(Records drawn from a dataset)
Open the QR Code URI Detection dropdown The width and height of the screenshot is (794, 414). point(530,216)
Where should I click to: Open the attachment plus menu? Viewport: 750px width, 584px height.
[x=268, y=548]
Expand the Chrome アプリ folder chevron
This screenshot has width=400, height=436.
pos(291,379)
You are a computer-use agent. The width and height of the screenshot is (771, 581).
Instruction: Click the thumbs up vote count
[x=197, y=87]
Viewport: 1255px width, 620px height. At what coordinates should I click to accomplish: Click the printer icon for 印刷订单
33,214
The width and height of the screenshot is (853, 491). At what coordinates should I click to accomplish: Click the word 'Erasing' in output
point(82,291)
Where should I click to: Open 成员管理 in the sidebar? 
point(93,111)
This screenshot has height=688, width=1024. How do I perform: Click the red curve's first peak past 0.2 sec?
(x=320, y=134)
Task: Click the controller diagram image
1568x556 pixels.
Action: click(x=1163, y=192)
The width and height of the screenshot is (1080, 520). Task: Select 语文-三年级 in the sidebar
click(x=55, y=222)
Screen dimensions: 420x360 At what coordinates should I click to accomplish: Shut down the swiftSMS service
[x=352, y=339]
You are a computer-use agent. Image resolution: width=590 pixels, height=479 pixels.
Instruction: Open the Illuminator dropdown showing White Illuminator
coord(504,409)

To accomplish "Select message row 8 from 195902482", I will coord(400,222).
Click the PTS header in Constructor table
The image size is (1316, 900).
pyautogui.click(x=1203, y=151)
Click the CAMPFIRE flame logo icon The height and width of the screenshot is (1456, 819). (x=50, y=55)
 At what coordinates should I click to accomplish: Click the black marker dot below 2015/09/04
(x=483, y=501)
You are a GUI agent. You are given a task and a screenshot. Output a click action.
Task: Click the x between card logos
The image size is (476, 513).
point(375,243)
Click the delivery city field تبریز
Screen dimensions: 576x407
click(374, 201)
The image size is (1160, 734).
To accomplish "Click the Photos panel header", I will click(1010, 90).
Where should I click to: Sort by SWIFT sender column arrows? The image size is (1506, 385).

» Problem requirements
Each line in the records above with "computer" must be returned.

» Response below
You are a computer-use agent. The width and height of the screenshot is (771, 581).
You are a computer-use agent. Image resolution: width=590 pixels, height=479 pixels.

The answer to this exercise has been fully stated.